- **TASK DETAILS**:
Copy every one of these rows out again, word for word.

-- EXTRACTED MATERIAL start --

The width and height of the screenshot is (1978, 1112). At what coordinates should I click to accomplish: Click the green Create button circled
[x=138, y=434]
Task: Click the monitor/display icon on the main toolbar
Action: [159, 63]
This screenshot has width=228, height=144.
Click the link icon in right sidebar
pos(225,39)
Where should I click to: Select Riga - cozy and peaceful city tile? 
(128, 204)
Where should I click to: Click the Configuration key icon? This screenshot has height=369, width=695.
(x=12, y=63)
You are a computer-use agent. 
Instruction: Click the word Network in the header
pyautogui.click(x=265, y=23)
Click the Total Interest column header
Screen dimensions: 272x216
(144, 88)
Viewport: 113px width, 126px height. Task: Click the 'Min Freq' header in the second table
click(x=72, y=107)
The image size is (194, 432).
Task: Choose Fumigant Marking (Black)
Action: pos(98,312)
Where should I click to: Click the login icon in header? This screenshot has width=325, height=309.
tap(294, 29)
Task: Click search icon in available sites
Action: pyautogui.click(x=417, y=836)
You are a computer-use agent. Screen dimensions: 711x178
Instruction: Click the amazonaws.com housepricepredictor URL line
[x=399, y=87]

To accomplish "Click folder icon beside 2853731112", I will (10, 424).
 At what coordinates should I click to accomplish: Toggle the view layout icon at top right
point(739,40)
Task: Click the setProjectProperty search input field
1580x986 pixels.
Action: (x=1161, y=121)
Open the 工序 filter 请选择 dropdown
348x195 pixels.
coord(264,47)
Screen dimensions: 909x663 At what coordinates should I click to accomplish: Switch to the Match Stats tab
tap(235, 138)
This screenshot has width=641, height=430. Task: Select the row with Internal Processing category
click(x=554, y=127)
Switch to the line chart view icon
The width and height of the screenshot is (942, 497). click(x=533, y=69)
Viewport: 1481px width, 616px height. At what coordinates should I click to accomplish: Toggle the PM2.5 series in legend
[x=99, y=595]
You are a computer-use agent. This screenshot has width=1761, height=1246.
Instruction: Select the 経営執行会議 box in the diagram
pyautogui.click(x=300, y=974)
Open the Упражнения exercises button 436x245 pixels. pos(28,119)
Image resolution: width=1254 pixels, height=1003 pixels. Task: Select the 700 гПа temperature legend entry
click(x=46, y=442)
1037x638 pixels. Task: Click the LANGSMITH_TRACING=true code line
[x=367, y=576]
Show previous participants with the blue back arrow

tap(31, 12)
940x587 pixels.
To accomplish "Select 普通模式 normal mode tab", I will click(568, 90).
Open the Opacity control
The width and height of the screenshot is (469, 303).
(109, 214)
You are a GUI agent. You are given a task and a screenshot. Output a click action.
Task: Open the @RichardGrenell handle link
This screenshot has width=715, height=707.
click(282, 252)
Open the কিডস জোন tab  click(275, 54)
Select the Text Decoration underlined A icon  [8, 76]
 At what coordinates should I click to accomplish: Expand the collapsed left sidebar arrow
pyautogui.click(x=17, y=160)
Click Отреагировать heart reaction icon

-- EXTRACTED MATERIAL end --

- **SOLUTION TO THIS EXERCISE**:
The width and height of the screenshot is (1978, 1112). At what coordinates should I click to accomplish: Click the green Create button circled
[x=138, y=434]
Task: Click the monitor/display icon on the main toolbar
Action: [159, 63]
This screenshot has width=228, height=144.
Click the link icon in right sidebar
pos(225,39)
Where should I click to: Select Riga - cozy and peaceful city tile? 
(128, 204)
Where should I click to: Click the Configuration key icon? This screenshot has height=369, width=695.
(x=12, y=63)
You are a computer-use agent. 
Instruction: Click the word Network in the header
pyautogui.click(x=265, y=23)
Click the Total Interest column header
Screen dimensions: 272x216
(144, 88)
Viewport: 113px width, 126px height. Task: Click the 'Min Freq' header in the second table
click(x=72, y=107)
The image size is (194, 432).
Task: Choose Fumigant Marking (Black)
Action: pos(98,312)
Where should I click to: Click the login icon in header? This screenshot has width=325, height=309.
tap(294, 29)
Task: Click search icon in available sites
Action: pyautogui.click(x=417, y=836)
You are a computer-use agent. Screen dimensions: 711x178
Instruction: Click the amazonaws.com housepricepredictor URL line
[x=399, y=87]

To accomplish "Click folder icon beside 2853731112", I will (10, 424).
 At what coordinates should I click to accomplish: Toggle the view layout icon at top right
point(739,40)
Task: Click the setProjectProperty search input field
1580x986 pixels.
Action: (x=1161, y=121)
Open the 工序 filter 请选择 dropdown
348x195 pixels.
coord(264,47)
Screen dimensions: 909x663 At what coordinates should I click to accomplish: Switch to the Match Stats tab
tap(235, 138)
This screenshot has width=641, height=430. Task: Select the row with Internal Processing category
click(x=554, y=127)
Switch to the line chart view icon
The width and height of the screenshot is (942, 497). click(x=533, y=69)
Viewport: 1481px width, 616px height. At what coordinates should I click to accomplish: Toggle the PM2.5 series in legend
[x=99, y=595]
You are a computer-use agent. This screenshot has width=1761, height=1246.
Instruction: Select the 経営執行会議 box in the diagram
pyautogui.click(x=300, y=974)
Open the Упражнения exercises button 436x245 pixels. pos(28,119)
Image resolution: width=1254 pixels, height=1003 pixels. Task: Select the 700 гПа temperature legend entry
click(x=46, y=442)
1037x638 pixels. Task: Click the LANGSMITH_TRACING=true code line
[x=367, y=576]
Show previous participants with the blue back arrow

tap(31, 12)
940x587 pixels.
To accomplish "Select 普通模式 normal mode tab", I will click(568, 90).
Open the Opacity control
The width and height of the screenshot is (469, 303).
(109, 214)
You are a GUI agent. You are given a task and a screenshot. Output a click action.
Task: Open the @RichardGrenell handle link
This screenshot has width=715, height=707.
click(282, 252)
Open the কিডস জোন tab  click(275, 54)
Select the Text Decoration underlined A icon  [8, 76]
 At what coordinates should I click to accomplish: Expand the collapsed left sidebar arrow
pyautogui.click(x=17, y=160)
Click Отреагировать heart reaction icon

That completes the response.